2. The system of claim 1, wherein the plurality of synchronization frequencies comprises eight different radio frequencies.

3. The system of claim 1, wherein the one or more of the plurality of synchronization frequencies not received comprises at least two radio frequencies.

4. The system of claim 1, wherein the synchronization preamble comprises a Link 16 waveform synchronization preamble.

5. A method, comprising:

positioning a single receiver on one of a plurality of synchronization frequencies transmitting a synchronization preamble, the single receiver comprising a plurality of reception channels spread across an instantaneous radio frequency bandwidth, the instantaneous radio frequency bandwidth having a bandwidth of 15 MHz, each of the plurality of reception channels includes a Link 16 channel, where a number of reception channels is less than a number of synchronization frequencies; and

receiving a different radio frequency on each one of the plurality of reception channels spread across the instantaneous radio frequency bandwidth, where a probability of not receiving one or more of the plurality of synchronization frequencies is at least an order of magnitude smaller than a required message error rate for receiving the plurality of synchronization frequencies.

6. The method of claim 5, wherein the plurality of synchronization frequencies comprises eight different radio frequencies.

7. The method of claim 5, wherein the one or more of the plurality of synchronization frequencies not received comprises at least two radio frequencies.

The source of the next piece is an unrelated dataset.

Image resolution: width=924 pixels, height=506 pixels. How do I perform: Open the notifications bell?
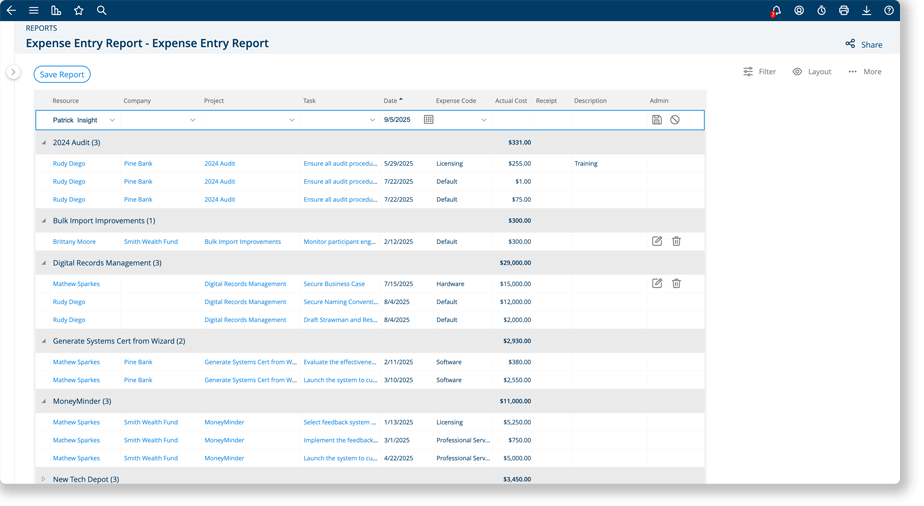[776, 10]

8. The method of claim 5, wherein the synchronization preamble comprises a Link 16 waveform synchronization preamble.

9. A system, comprising:

means for receiving one or more of a plurality of synchronization frequencies transmitting a synchronization preamble, the receiving means comprising a plurality of reception channels spread across an instantaneous radio frequency bandwidth; and

means for positioning the receiving means on one of the plurality of synchronization frequencies transmitting the synchronization preamble,

wherein a number of reception channels is less than a number of synchronization frequencies, and a probability of not receiving one or more of the plurality of synchronization frequencies is at least an order of magnitude smaller than a required message error rate for receiving the plurality of synchronization frequencies.

10. The system of claim 9, wherein the instantaneous radio frequency bandwidth comprises a radio frequency bandwidth of 15 MHz.

11. The system of claim 9, wherein the plurality of reception channels comprises five Link 16 channels.

12. The system of claim 9, wherein the plurality of synchronization frequencies comprises eight different radio frequencies.